"Dude, there's this really cool guy in northern California who kicked ass in all the shows back in the day. We want you to do a story on him for the 40th," Jeff Holt told me over the phone. "No, shit, Jeff. His name was Arlen Ness and you've already got me doing it," I reminded him.
Seconds later Jeff shut my smartass mouth up by telling me "Not just him. There was this guy named Bob Cecchini who even beat Arlen back then." See, I'd forgot that not all of the great classical-era builders turned pro. Bob Cecchini falls into that category. His finished iron has stood in shows with the best of 'em and won. And Street Chopper was there to prove it. We ran more than one of his creations on these here pages; it was with sheer delight that we found out he was still up in NorCal and had American Express-one of his champion steeds-still in the stable. Bob was only too happy to accomodate us.

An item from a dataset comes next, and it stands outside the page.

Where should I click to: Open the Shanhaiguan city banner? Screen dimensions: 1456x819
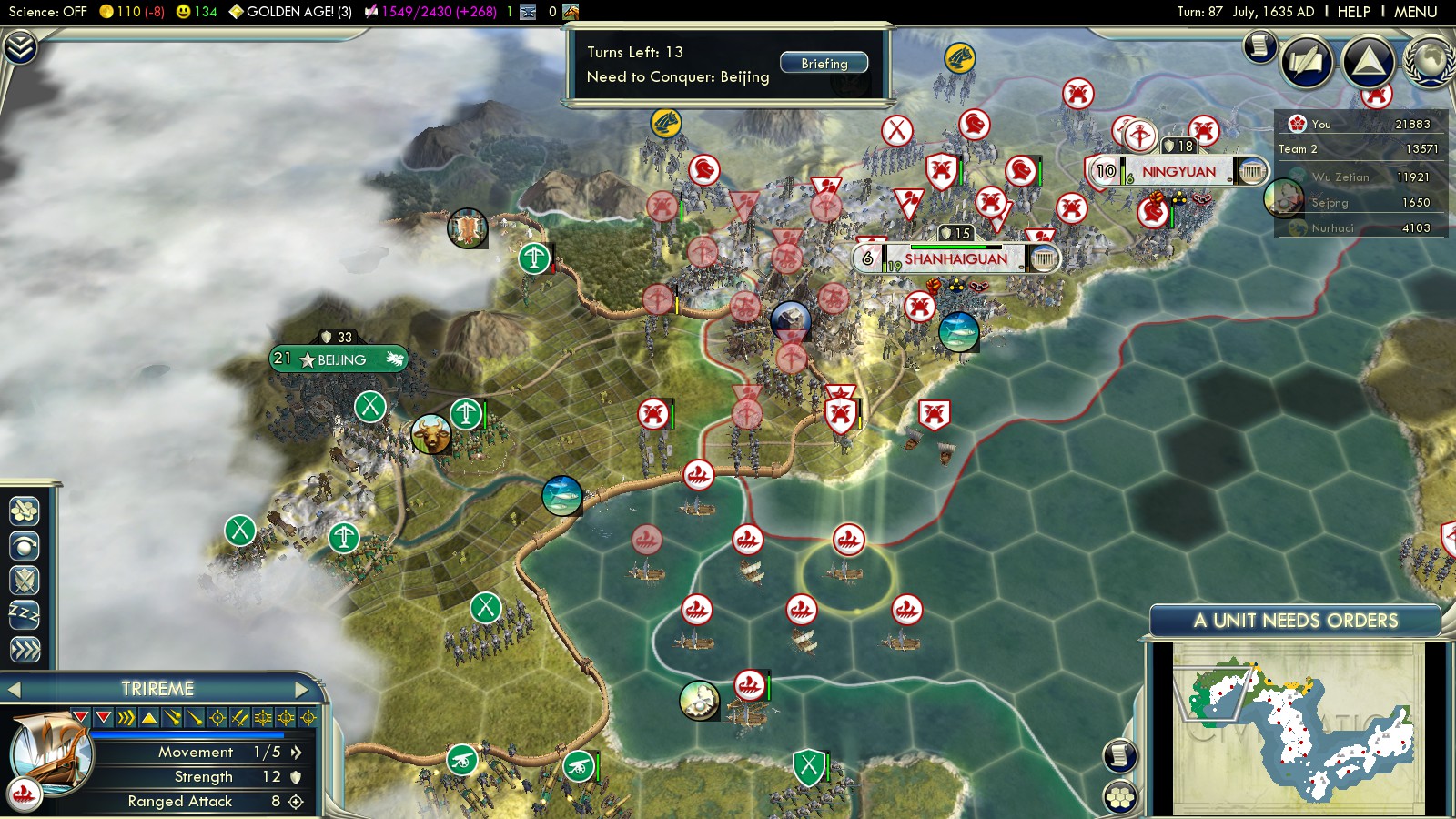click(956, 259)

It turns out that Bob and Arlen Ness were good friends back in the '60s and '70s. Both were big into hot rod cars. "It was the '50s and rodding is what everybody did. You could afford a $50-$100 car to hop up, so anyone who could turn a wrench half-way decent had a hot rod. Us car guys grew up with a shared knowledge," Bob recalled. Like Arlen, he got into the bike scene later (he was 30). "I rode a buddy's Sportster and liked it, so I bought one. Then I took it to Arlen's garage and worked on it." Back then, if you wanted to call yourself a gearhead in California, attending the Grand National Roadster was practically mandatory. One year, Bob went with his bike buddies. One of whom wasn't too big on the stock foreign bikes sitting in a little group. "Look at those Hondas. Don't they look like shit?" Right then Bob made it his mission to prove his buddy wrong. "Those Hondas were just a different flavor so I resolved to win the show with one.
That takes some will, right there. There wasn't even a motorcycle category at that time; the two wheelers ran head-to-head against the best and brightest hot rod cars on the West Coast. Not only did Bob have to beat the other choppers, he had to beat everybody. And he did. In the year between shows, he took a stock 750cc Honda motor and turned it into a real show stopper named American Express, and you're looking at it right now.
He took a really unique approach to building it, too. There was an artist who went by "The Giant" in the San Francisco Bay at that time. He'd drawn a design that appealed to Cecchini. "Figuring out how to do it was the hardest part. I did a full-scale drawing of that design on my garage floor," Bob said. "We put the engine on blocks and I drew the rest of the bike at full size around it. Then we traced the rest of it onto butcher paper for blueprints. Other guys followed that idea later."